Bimbi con due padri gay ricorsi all’utero in affitto: la Cassazione dice no al riconoscimento
La Cassazione dice no alla trascrizione in Italia a bimbi con due padri gay. Lo hanno deciso dalle Sezioni Unite della Suprema Corte con la sentenza numero 12193 con la quale ha rigettato la domanda di riconoscimento dell’efficacia del provvedimento riguardante due minori concepiti da uno dei componenti di una coppia omosessuale: i due bambini sono stati concepiti mediante il ricorso alla procreazione medicalmente assistita, con la collaborazione di due donne, una delle quali aveva messo a disposizione gli ovociti, mentre l’altra aveva provveduto alla gestazione. «Non può essere trascritto nei registri dello stato civile italiano il provvedimento di un giudice straniero – spiega la Cassazione – con cui è stato accertato il rapporto di filiazione tra un minore nato all’estero mediante il ricorso alla maternità surrogata e un soggetto che non abbia con lo stesso alcun rapporto biologico (il cosiddetto “genitore d’intenzione”)». La Corte ha ritenuto che «il riconoscimento del rapporto di filiazione con l’altro componente della coppia si ponesse in contrasto con il divieto della surrogazione di maternità, previsto dall’art. 12, comma sesto, della legge n. 40 del 2004, ravvisando in tale disposizione un principio di ordine pubblico, posto a tutela della dignità della gestante e dell’istituto dell’adozione».

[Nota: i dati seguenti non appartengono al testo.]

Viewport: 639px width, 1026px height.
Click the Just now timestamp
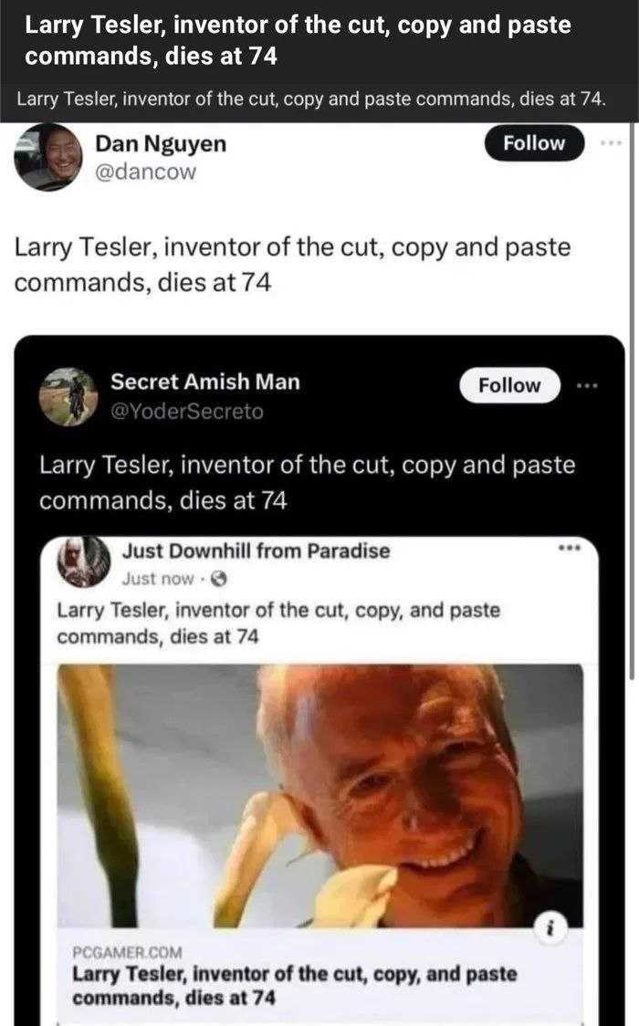[158, 578]
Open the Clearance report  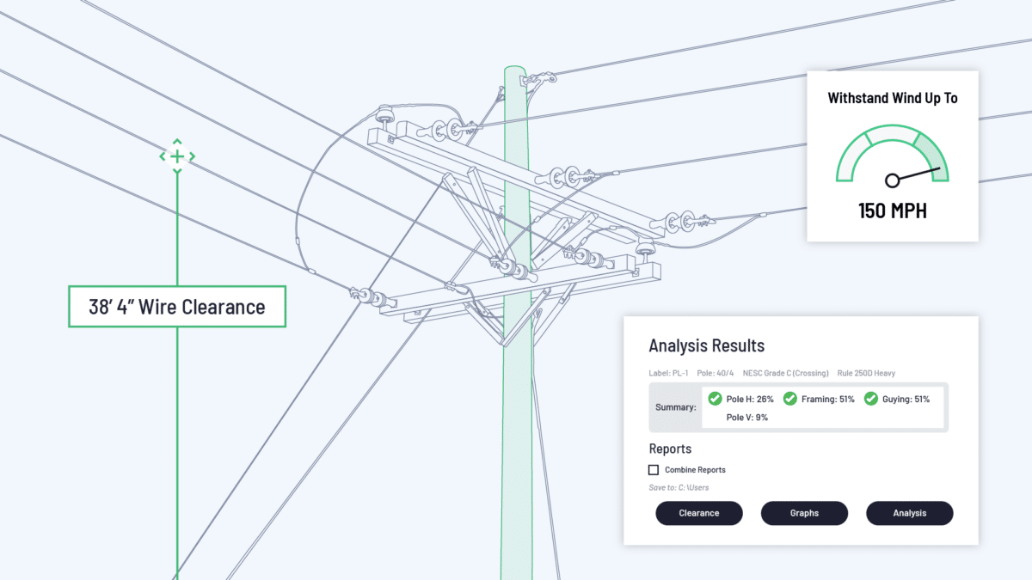699,513
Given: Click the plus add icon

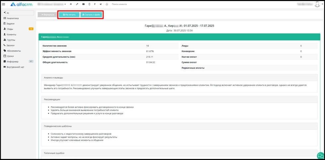Looking at the screenshot, I should (71, 4).
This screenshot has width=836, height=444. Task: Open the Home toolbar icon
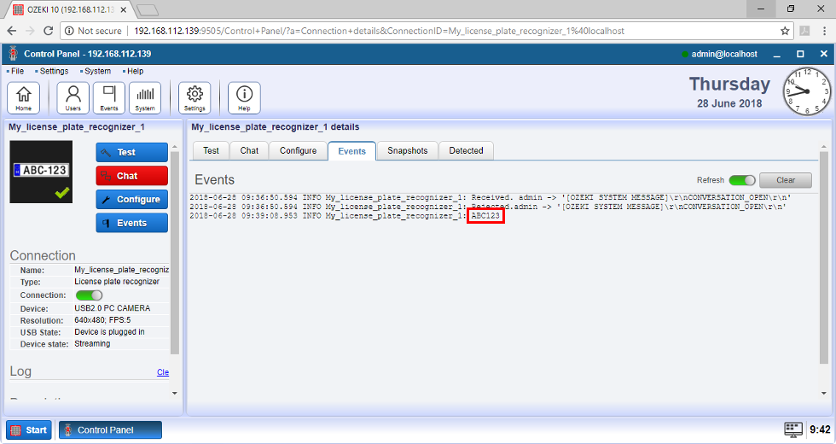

La sentenza della Cassazione
In proposito, è stato chiarito che «la compatibilità con l’ordine pubblico, richiesta ai fini del riconoscimento dagli artt. 64 e ss. della legge n. 218 del 1995, dev’essere valutata alla stregua non solo dei principi fondamentali della Costituzione e di quelli consacrati nelle fonti internazionali e sovranazionali, ma anche del modo in cui gli stessi hanno trovato attuazione nella legislazione ordinaria, nonché dell’interpretazione fornitane dalla giurisprudenza». «È stato tuttavia precisato che i valori tutelati dal predetto divieto – conclude la Cassazione –ritenuti dal legislatore prevalenti sull’interesse del minore, non escludono la possibilità di attribuire rilievo al rapporto genitoriale, mediante il ricorso ad altri strumenti giuridici, quali l’adozione in casi particolari, prevista dall’art. 44, comma primo, lett. d), della legge n. 184 del 1983».